Do covering indexes in PostgreSQL help JOIN columns?

Will the index be used as a covering index to help the JOIN in the above query?

It depends. Postgres has "index-only" scans as index access method, there are no "covering indexes" per se - up to Postgres 10.

Starting with Postgres 11 true covering indexes with INCLUDE columns are available. Blog entry by Michael Paquier introducing the feature:

  • https://paquier.xyz/postgresql-2/postgres-11-covering-indexes/

Related answer with code example:

  • Does a query with a primary key and foreign keys run faster than a query with just primary keys?

That said, the index CREATE INDEX ON table2 (t2c1, t1); makes perfect sense for the query you demonstrate. It can be used for an index-only scan if additional preconditions are met, or it can be used in a bitmap index scan or a plain index scan. Related:

  • Index usage on a temporary table
  • Is a composite index also good for queries on the first field?

JOIN conditions and WHERE conditions are almost completely equivalent in Postgres. They certainly can use indexes in the same way. You can rewrite your query:

SELECT table1.t1c1
FROM   table1
JOIN   table2 ON table2.t1 = table1.id
WHERE  table2.t2c1 = 42;

With this equivalent:

SELECT table1.t1c1
FROM   table1 CROSS JOIN table2
WHERE  table2.t1 = table1.id
AND    table2.t2c1 = 42;

The first form is obviously preferable, though. Easier to read.

Why "almost" equivalent? (Makes no difference for the simple query at hand.)

  • Why does this implicit join get planned differently than an explicit join?

Related:

  • Are implicit joins as efficient as explicit joins in Postgres?
  • What does [FROM x, y] mean in Postgres?

Will the index be used as a covering index to help the JOIN in the above query? Should I change my index writing strategy to cover foreign key columns?

Not likely in the above query. This is a deceiving complex problem with the results based on the estimates and selectivity of the two conditions,

  • table2.t1 = table1.id
  • t2c1 = 42

Essentially, you want to throw both of the environments (row counts) to make it so both conditions have more or less selectivity.

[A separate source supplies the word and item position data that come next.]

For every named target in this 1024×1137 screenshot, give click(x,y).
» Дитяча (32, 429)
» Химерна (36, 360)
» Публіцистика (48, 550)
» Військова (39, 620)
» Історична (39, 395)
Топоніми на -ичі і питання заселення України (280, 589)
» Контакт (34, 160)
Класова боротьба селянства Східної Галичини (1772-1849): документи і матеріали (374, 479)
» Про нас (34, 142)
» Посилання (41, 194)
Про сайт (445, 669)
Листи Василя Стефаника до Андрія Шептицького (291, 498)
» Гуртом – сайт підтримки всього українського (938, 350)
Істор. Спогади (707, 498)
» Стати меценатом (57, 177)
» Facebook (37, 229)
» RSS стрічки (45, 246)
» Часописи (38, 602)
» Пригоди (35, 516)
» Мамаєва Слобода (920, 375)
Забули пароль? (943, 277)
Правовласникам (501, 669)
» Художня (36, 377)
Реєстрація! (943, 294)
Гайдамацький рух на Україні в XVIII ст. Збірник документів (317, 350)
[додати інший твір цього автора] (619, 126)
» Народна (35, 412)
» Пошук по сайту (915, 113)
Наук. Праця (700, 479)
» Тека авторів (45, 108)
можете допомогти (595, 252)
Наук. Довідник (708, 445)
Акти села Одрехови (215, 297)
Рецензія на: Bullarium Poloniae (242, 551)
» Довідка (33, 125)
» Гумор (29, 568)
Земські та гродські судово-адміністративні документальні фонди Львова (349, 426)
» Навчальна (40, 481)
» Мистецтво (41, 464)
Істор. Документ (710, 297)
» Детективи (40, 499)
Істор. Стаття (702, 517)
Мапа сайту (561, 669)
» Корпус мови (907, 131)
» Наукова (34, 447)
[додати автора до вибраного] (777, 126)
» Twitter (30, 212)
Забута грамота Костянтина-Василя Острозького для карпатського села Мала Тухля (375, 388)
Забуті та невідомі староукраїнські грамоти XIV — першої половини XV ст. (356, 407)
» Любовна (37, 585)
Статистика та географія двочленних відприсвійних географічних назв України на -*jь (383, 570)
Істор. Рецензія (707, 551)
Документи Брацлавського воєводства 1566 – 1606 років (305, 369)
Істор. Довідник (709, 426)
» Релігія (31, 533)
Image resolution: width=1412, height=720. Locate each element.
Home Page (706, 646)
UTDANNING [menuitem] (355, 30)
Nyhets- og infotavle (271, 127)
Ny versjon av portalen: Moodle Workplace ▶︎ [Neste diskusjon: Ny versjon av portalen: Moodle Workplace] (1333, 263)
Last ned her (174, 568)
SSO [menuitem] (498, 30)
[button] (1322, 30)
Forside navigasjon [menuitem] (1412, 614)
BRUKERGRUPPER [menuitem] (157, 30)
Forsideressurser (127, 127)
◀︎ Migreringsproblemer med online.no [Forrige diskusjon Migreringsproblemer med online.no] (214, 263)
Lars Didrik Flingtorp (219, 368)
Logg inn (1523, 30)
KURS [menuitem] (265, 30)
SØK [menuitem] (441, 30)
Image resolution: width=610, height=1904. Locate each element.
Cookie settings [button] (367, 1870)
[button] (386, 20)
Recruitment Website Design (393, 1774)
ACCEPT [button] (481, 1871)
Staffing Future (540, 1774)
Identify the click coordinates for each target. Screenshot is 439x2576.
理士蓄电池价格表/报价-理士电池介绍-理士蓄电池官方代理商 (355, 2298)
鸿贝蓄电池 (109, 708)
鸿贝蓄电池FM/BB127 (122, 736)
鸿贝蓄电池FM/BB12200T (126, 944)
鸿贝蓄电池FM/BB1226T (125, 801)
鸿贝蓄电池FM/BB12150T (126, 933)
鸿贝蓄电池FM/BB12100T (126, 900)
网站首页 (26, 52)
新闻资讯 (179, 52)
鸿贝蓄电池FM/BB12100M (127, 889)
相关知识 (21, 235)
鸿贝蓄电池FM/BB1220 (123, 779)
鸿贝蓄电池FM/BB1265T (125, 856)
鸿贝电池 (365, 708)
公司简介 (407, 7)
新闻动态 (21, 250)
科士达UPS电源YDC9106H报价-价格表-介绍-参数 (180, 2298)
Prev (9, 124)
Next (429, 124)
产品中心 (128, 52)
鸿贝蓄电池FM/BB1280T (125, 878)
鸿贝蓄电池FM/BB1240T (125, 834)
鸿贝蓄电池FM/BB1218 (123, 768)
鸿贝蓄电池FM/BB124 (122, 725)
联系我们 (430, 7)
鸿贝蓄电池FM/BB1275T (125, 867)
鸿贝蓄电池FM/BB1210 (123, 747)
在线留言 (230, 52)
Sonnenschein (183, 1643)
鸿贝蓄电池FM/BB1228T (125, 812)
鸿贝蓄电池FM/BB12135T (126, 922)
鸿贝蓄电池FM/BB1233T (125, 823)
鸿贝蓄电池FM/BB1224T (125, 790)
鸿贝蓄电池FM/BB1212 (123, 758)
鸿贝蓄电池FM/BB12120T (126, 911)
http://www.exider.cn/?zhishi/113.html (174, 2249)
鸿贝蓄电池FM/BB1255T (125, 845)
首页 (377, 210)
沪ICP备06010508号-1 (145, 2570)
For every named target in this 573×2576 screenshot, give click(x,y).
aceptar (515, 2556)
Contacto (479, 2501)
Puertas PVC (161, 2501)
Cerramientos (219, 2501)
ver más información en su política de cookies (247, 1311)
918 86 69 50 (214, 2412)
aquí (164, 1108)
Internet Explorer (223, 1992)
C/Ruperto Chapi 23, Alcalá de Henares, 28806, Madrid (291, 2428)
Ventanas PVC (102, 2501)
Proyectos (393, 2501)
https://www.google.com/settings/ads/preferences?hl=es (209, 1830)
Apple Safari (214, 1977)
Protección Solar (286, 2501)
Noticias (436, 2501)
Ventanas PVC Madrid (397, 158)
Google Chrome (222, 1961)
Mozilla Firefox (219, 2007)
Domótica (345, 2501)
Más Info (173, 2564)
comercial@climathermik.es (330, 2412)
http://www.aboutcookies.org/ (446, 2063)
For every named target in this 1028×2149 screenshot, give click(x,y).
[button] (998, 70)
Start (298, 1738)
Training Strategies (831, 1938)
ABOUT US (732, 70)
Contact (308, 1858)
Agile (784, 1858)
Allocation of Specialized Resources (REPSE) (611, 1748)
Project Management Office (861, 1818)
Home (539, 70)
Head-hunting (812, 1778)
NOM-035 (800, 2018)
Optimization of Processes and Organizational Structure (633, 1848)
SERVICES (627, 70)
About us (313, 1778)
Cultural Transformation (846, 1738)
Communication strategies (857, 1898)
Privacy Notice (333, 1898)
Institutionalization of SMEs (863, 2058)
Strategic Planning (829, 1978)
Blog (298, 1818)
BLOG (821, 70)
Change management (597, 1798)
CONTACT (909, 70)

And if you get a nested-loop, you want to increase the raw amount until that's no longer the most viable join method.

CREATE TABLE table1(
   id INTEGER PRIMARY KEY,
   t1c1 INTEGER,
   t1c2 INTEGER
);
INSERT INTO table1(id, t1c1, t1c2)
  SELECT x,x,x FROM generate_series(1,1000)
  AS gs(x);

CREATE TABLE table2(
  id INTEGER PRIMARY KEY,
  t1 INTEGER REFERENCES table1(id),
  t2c1 INTEGER
);
INSERT INTO table2(id, t1, t2c1)
SELECT x,1+x%1000,x%50 FROM generate_series(1,1e6)
  AS gs(x);

EXPLAIN ANALYZE
  SELECT t1c1
  FROM table1
  JOIN table2 ON table2.t1 = table1.id
  WHERE t2c1 = 42;

Now check the plan.

Now create the compound index,

CREATE INDEX ON table2 (t2c1, t1);
VACUUM FULL ANALYZE table1;
VACUUM FULL ANALYZE table2;

And check the plan again,

EXPLAIN ANALYZE
  SELECT t1c1
  FROM table1
  JOIN table2 ON table2.t1 = table1.id
  WHERE t2c1 = 42;

You can drop the keys and such to find which form it prefers

CREATE INDEX ON table2 (t1, t2c1);

or

CREATE INDEX ON table2 (t2c1, t1);

Ultimately though this is a lot of work, I suggest starting off with

CREATE INDEX ON table2 (t1);
CREATE INDEX ON table2 (t2c1);

And optimizing only if that isn't sufficient.

You can also disable specific planner options to see if another plan really is faster or slower, and then look to fixing that but that can also be a lot of work.